Banning the ruling party and its leaders would radicalise many devout
Turks, frighten away foreign investors who are attracted to Turkey
because of its political stability, undermine the country's growing
and highly positive role in the Middle East, wipe away whatever chance
it has of moving toward membership in the European Union, cripple
promising efforts to resolve longstanding disputes with Cyprus and
Armenia and send Muslims around the world the inflammatory message
that democracy is Islam's enemy.
The constitutional court is heavily influenced by the military and
has an abysmally anti-democratic record. Nonetheless, as the chorus
of warnings has grown steadily louder, pundits who believed a few
months ago that the ruling party's closure was inevitable now say
the odds are closer to 50-50. Reason may yet prevail.
The other court case that has riveted Turkey's attention is based
on a blood-curdling 2,455-page indictment that was made public last
week. It names 86 prominent Turks, including journalists, political
activists and retired military officers, as members of a clandestine
terror gang that has carried out murders and a host of other violent
acts, including recent ones that were evidently aimed at overthrowing
Erdogan.
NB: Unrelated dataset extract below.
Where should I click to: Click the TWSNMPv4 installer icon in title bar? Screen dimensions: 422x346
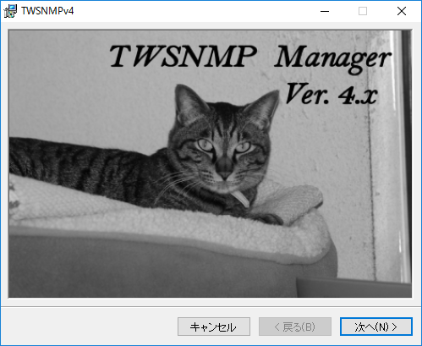[x=10, y=11]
The gang is said to have been responsible for the most
stunning assassinations in modern Turkish history, among them the
killings of the secular journalist Ugur Mumcu in 1993, the business
tycoon Ozdemir Sabanci in 1996 and a senior judge in 2006. All of
these attacks were staged to look as if they were carried out by
Islamic or far-left fanatics.
The terror gang called itself Ergenekon, after a mythic valley from
which Turkic peoples are said to have emerged in ancient times. Turks
know it by another name: "deep state". It is a shadowy web of powerful
people, closely tied to security forces, whose political tool is
horrific violence.
The authorities vowed to crush deep state in 1996 after a spectacular
car crash led to the discovery that senior police commanders were
collaborating with gangsters. They did so again in 2005, when witnesses
managed to capture a bomber in the town of Semdinli and he turned
out to be closely tied to the army. Both times, deep state fended
off investigations for which the public clamoured. Never until now,
however, have the actions of this network been so minutely detailed
in a legal indictment. That has led some Turks to hope that this time,
the killer gang will finally be dealt a serious blow.
A court decision allowing the Justice and Development party to remain
legal would be a welcome signal that in Turkey, as in any democracy,
voters hold ultimate power. Convictions in the Ergenekon case could
wipe away the most serious threat to the country's stability. Together,
these two verdicts would do nearly as much to strengthen Turkish
democracy as deep state has done to subvert it.